### [Aim of the exercise]
Which lines of the data include the string "will"? List them all.

--- Input material Enclosed Below ---

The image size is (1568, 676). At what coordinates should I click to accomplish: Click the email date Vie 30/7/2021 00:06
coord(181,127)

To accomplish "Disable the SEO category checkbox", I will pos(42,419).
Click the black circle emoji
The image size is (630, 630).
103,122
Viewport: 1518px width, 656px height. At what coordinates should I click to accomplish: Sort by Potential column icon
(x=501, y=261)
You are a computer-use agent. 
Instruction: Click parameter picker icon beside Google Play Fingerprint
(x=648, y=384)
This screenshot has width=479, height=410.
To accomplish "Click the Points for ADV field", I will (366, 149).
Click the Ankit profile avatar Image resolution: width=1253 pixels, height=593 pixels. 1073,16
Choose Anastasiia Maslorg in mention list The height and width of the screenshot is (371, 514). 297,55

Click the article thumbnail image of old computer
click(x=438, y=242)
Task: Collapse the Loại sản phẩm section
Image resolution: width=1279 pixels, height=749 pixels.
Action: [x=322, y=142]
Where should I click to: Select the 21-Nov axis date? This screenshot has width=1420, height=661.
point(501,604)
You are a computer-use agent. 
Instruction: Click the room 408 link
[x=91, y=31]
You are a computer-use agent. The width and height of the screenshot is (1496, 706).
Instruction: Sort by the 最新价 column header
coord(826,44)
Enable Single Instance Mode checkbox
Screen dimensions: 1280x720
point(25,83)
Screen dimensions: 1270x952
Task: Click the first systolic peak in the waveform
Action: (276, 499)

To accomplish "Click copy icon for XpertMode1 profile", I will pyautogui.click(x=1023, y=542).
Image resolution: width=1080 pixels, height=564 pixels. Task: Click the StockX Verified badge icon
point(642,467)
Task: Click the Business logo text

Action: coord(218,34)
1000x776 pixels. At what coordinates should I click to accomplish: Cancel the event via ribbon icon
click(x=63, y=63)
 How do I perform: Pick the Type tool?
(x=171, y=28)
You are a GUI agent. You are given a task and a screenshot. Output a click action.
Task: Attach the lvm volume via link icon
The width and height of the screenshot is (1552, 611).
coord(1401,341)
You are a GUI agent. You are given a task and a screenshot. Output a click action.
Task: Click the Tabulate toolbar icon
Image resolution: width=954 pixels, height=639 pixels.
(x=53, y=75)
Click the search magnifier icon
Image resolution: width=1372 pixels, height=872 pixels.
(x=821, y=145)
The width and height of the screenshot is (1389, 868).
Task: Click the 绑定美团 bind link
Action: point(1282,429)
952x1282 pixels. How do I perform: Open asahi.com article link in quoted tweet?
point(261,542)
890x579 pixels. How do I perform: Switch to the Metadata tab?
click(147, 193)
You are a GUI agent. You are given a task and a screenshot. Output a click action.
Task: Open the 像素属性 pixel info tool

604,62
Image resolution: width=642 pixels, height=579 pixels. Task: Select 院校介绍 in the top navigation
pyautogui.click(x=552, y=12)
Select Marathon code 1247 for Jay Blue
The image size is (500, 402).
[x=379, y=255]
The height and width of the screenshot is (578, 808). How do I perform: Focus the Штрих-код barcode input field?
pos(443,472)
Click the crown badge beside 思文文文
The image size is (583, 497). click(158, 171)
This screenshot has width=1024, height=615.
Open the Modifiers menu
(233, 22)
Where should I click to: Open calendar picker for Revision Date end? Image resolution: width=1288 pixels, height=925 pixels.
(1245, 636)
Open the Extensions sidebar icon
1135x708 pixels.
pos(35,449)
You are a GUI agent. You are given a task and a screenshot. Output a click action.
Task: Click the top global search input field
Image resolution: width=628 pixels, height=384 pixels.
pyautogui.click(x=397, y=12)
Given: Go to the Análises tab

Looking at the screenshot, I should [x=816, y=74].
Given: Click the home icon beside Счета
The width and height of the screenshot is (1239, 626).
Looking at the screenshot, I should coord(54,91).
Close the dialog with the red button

--- End of Enclosed Input material ---

### [Reply to the exercise]
To accomplish "Disable the SEO category checkbox", I will pos(42,419).
To accomplish "Click the Points for ADV field", I will (366, 149).
To accomplish "Click copy icon for XpertMode1 profile", I will pyautogui.click(x=1023, y=542).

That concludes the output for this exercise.